Work to do. Put every line of the records below into a JSON list of strings, one string per line, and omit the blank lines.

[Collection entries]
-*-

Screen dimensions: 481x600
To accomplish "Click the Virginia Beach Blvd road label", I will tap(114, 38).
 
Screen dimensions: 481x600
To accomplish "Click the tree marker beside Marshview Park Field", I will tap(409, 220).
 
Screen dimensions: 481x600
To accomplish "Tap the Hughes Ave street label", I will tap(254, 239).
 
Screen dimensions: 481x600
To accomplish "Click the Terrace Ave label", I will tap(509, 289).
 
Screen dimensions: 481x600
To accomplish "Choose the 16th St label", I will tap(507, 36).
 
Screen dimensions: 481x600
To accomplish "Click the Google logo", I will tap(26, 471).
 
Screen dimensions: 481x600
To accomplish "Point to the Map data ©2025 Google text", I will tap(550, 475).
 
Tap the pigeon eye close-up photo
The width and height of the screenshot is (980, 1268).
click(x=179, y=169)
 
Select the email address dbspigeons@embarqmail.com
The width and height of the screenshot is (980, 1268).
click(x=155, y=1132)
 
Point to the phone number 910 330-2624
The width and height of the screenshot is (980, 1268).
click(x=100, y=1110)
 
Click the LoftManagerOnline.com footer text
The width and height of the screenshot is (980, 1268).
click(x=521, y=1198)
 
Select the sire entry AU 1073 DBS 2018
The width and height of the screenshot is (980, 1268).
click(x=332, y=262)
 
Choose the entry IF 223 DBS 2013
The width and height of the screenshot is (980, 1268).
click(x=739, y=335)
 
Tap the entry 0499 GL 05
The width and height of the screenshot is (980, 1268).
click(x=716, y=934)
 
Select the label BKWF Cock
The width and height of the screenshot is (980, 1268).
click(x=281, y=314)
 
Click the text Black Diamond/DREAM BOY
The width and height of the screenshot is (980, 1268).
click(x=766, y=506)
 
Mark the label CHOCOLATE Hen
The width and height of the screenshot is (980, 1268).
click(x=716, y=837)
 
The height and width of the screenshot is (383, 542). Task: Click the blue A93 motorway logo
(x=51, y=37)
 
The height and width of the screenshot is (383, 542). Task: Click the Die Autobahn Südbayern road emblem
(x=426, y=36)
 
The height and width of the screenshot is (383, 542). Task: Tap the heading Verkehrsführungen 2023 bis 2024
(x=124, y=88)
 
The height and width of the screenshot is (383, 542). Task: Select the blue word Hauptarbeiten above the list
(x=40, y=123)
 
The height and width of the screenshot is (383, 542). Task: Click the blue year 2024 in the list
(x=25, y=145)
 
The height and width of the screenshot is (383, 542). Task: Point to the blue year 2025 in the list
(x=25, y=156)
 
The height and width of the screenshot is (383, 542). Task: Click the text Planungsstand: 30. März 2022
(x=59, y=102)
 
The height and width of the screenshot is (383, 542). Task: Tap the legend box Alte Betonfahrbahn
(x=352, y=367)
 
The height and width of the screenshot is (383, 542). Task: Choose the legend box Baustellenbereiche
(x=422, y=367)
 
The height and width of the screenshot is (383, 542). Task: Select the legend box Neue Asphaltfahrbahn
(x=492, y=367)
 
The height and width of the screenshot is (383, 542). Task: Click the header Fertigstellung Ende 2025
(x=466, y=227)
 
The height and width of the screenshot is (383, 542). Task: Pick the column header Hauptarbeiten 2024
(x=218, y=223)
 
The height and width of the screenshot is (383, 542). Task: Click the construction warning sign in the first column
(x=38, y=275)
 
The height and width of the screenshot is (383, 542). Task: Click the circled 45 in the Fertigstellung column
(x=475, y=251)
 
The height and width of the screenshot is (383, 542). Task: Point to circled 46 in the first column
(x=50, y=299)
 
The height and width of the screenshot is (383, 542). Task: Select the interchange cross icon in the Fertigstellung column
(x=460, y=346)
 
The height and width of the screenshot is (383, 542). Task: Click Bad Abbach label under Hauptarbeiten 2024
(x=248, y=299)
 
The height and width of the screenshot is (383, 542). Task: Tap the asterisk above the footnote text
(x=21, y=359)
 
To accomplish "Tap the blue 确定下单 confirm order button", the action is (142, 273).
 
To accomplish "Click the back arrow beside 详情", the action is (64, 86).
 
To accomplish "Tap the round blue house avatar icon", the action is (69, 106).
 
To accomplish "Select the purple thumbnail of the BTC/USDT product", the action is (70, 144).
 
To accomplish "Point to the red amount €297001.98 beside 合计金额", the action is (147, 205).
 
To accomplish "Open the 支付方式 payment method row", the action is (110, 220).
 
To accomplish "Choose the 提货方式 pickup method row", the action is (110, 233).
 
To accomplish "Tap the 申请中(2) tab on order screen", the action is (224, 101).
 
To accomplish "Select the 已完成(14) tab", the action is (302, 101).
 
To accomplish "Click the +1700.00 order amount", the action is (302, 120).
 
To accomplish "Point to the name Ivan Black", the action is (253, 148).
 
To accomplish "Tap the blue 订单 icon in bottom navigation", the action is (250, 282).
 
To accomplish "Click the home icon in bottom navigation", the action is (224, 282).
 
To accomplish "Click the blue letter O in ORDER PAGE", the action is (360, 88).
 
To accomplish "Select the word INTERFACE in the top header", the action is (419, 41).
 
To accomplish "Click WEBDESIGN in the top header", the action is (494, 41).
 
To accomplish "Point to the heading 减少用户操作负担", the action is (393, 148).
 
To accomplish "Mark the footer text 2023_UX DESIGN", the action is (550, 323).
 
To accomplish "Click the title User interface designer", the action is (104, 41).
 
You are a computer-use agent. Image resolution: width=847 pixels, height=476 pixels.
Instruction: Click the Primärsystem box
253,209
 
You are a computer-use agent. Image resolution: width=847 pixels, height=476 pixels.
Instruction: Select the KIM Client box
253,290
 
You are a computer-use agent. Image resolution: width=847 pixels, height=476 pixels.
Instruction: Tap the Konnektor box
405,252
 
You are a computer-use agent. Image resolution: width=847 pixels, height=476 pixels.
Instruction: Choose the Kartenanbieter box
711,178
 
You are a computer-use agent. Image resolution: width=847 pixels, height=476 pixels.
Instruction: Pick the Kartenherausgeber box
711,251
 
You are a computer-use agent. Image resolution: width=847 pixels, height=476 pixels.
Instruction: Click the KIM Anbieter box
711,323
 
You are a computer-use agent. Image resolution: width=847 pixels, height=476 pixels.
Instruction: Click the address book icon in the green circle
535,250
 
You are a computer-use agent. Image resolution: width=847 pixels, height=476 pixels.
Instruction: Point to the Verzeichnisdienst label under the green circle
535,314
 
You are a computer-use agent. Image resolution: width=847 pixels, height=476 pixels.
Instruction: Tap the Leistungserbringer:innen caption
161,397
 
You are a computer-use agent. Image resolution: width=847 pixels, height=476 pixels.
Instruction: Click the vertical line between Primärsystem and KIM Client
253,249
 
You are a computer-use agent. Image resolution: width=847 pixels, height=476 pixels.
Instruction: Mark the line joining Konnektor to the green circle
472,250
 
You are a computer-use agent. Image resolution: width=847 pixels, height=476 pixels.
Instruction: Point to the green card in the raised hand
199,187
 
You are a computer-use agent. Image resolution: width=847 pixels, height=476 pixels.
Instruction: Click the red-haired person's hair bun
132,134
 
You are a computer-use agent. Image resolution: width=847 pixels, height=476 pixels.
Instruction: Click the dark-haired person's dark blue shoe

-*-

Result of the task.
[
  "Screen dimensions: 481x600",
  "To accomplish \"Click the Virginia Beach Blvd road label\", I will tap(114, 38).",
  "Screen dimensions: 481x600",
  "To accomplish \"Click the tree marker beside Marshview Park Field\", I will tap(409, 220).",
  "Screen dimensions: 481x600",
  "To accomplish \"Tap the Hughes Ave street label\", I will tap(254, 239).",
  "Screen dimensions: 481x600",
  "To accomplish \"Click the Terrace Ave label\", I will tap(509, 289).",
  "Screen dimensions: 481x600",
  "To accomplish \"Choose the 16th St label\", I will tap(507, 36).",
  "Screen dimensions: 481x600",
  "To accomplish \"Click the Google logo\", I will tap(26, 471).",
  "Screen dimensions: 481x600",
  "To accomplish \"Point to the Map data ©2025 Google text\", I will tap(550, 475).",
  "Tap the pigeon eye close-up photo",
  "The width and height of the screenshot is (980, 1268).",
  "click(x=179, y=169)",
  "Select the email address dbspigeons@embarqmail.com",
  "The width and height of the screenshot is (980, 1268).",
  "click(x=155, y=1132)",
  "Point to the phone number 910 330-2624",
  "The width and height of the screenshot is (980, 1268).",
  "click(x=100, y=1110)",
  "Click the LoftManagerOnline.com footer text",
  "The width and height of the screenshot is (980, 1268).",
  "click(x=521, y=1198)",
  "Select the sire entry AU 1073 DBS 2018",
  "The width and height of the screenshot is (980, 1268).",
  "click(x=332, y=262)",
  "Choose the entry IF 223 DBS 2013",
  "The width and height of the screenshot is (980, 1268).",
  "click(x=739, y=335)",
  "Tap the entry 0499 GL 05",
  "The width and height of the screenshot is (980, 1268).",
  "click(x=716, y=934)",
  "Select the label BKWF Cock",
  "The width and height of the screenshot is (980, 1268).",
  "click(x=281, y=314)",
  "Click the text Black Diamond/DREAM BOY",
  "The width and height of the screenshot is (980, 1268).",
  "click(x=766, y=506)",
  "Mark the label CHOCOLATE Hen",
  "The width and height of the screenshot is (980, 1268).",
  "click(x=716, y=837)",
  "The height and width of the screenshot is (383, 542). Task: Click the blue A93 motorway logo",
  "(x=51, y=37)",
  "The height and width of the screenshot is (383, 542). Task: Click the Die Autobahn Südbayern road emblem",
  "(x=426, y=36)",
  "The height and width of the screenshot is (383, 542). Task: Tap the heading Verkehrsführungen 2023 bis 2024",
  "(x=124, y=88)",
  "The height and width of the screenshot is (383, 542). Task: Select the blue word Hauptarbeiten above the list",
  "(x=40, y=123)",
  "The height and width of the screenshot is (383, 542). Task: Click the blue year 2024 in the list",
  "(x=25, y=145)",
  "The height and width of the screenshot is (383, 542). Task: Point to the blue year 2025 in the list",
  "(x=25, y=156)",
  "The height and width of the screenshot is (383, 542). Task: Click the text Planungsstand: 30. März 2022",
  "(x=59, y=102)",
  "The height and width of the screenshot is (383, 542). Task: Tap the legend box Alte Betonfahrbahn",
  "(x=352, y=367)",
  "The height and width of the screenshot is (383, 542). Task: Choose the legend box Baustellenbereiche",
  "(x=422, y=367)",
  "The height and width of the screenshot is (383, 542). Task: Select the legend box Neue Asphaltfahrbahn",
  "(x=492, y=367)",
  "The height and width of the screenshot is (383, 542). Task: Click the header Fertigstellung Ende 2025",
  "(x=466, y=227)",
  "The height and width of the screenshot is (383, 542). Task: Pick the column header Hauptarbeiten 2024",
  "(x=218, y=223)",
  "The height and width of the screenshot is (383, 542). Task: Click the construction warning sign in the first column",
  "(x=38, y=275)",
  "The height and width of the screenshot is (383, 542). Task: Click the circled 45 in the Fertigstellung column",
  "(x=475, y=251)",
  "The height and width of the screenshot is (383, 542). Task: Point to circled 46 in the first column",
  "(x=50, y=299)",
  "The height and width of the screenshot is (383, 542). Task: Select the interchange cross icon in the Fertigstellung column",
  "(x=460, y=346)",
  "The height and width of the screenshot is (383, 542). Task: Click Bad Abbach label under Hauptarbeiten 2024",
  "(x=248, y=299)",
  "The height and width of the screenshot is (383, 542). Task: Tap the asterisk above the footnote text",
  "(x=21, y=359)",
  "To accomplish \"Tap the blue 确定下单 confirm order button\", the action is (142, 273).",
  "To accomplish \"Click the back arrow beside 详情\", the action is (64, 86).",
  "To accomplish \"Tap the round blue house avatar icon\", the action is (69, 106).",
  "To accomplish \"Select the purple thumbnail of the BTC/USDT product\", the action is (70, 144).",
  "To accomplish \"Point to the red amount €297001.98 beside 合计金额\", the action is (147, 205).",
  "To accomplish \"Open the 支付方式 payment method row\", the action is (110, 220).",
  "To accomplish \"Choose the 提货方式 pickup method row\", the action is (110, 233).",
  "To accomplish \"Tap the 申请中(2) tab on order screen\", the action is (224, 101).",
  "To accomplish \"Select the 已完成(14) tab\", the action is (302, 101).",
  "To accomplish \"Click the +1700.00 order amount\", the action is (302, 120).",
  "To accomplish \"Point to the name Ivan Black\", the action is (253, 148).",
  "To accomplish \"Tap the blue 订单 icon in bottom navigation\", the action is (250, 282).",
  "To accomplish \"Click the home icon in bottom navigation\", the action is (224, 282).",
  "To accomplish \"Click the blue letter O in ORDER PAGE\", the action is (360, 88).",
  "To accomplish \"Select the word INTERFACE in the top header\", the action is (419, 41).",
  "To accomplish \"Click WEBDESIGN in the top header\", the action is (494, 41).",
  "To accomplish \"Point to the heading 减少用户操作负担\", the action is (393, 148).",
  "To accomplish \"Mark the footer text 2023_UX DESIGN\", the action is (550, 323).",
  "To accomplish \"Click the title User interface designer\", the action is (104, 41).",
  "You are a computer-use agent. Image resolution: width=847 pixels, height=476 pixels.",
  "Instruction: Click the Primärsystem box",
  "253,209",
  "You are a computer-use agent. Image resolution: width=847 pixels, height=476 pixels.",
  "Instruction: Select the KIM Client box",
  "253,290",
  "You are a computer-use agent. Image resolution: width=847 pixels, height=476 pixels.",
  "Instruction: Tap the Konnektor box",
  "405,252",
  "You are a computer-use agent. Image resolution: width=847 pixels, height=476 pixels.",
  "Instruction: Choose the Kartenanbieter box",
  "711,178",
  "You are a computer-use agent. Image resolution: width=847 pixels, height=476 pixels.",
  "Instruction: Pick the Kartenherausgeber box",
  "711,251",
  "You are a computer-use agent. Image resolution: width=847 pixels, height=476 pixels.",
  "Instruction: Click the KIM Anbieter box",
  "711,323",
  "You are a computer-use agent. Image resolution: width=847 pixels, height=476 pixels.",
  "Instruction: Click the address book icon in the green circle",
  "535,250",
  "You are a computer-use agent. Image resolution: width=847 pixels, height=476 pixels.",
  "Instruction: Point to the Verzeichnisdienst label under the green circle",
  "535,314",
  "You are a computer-use agent. Image resolution: width=847 pixels, height=476 pixels.",
  "Instruction: Tap the Leistungserbringer:innen caption",
  "161,397",
  "You are a computer-use agent. Image resolution: width=847 pixels, height=476 pixels.",
  "Instruction: Click the vertical line between Primärsystem and KIM Client",
  "253,249",
  "You are a computer-use agent. Image resolution: width=847 pixels, height=476 pixels.",
  "Instruction: Mark the line joining Konnektor to the green circle",
  "472,250",
  "You are a computer-use agent. Image resolution: width=847 pixels, height=476 pixels.",
  "Instruction: Point to the green card in the raised hand",
  "199,187",
  "You are a computer-use agent. Image resolution: width=847 pixels, height=476 pixels.",
  "Instruction: Click the red-haired person's hair bun",
  "132,134",
  "You are a computer-use agent. Image resolution: width=847 pixels, height=476 pixels.",
  "Instruction: Click the dark-haired person's dark blue shoe"
]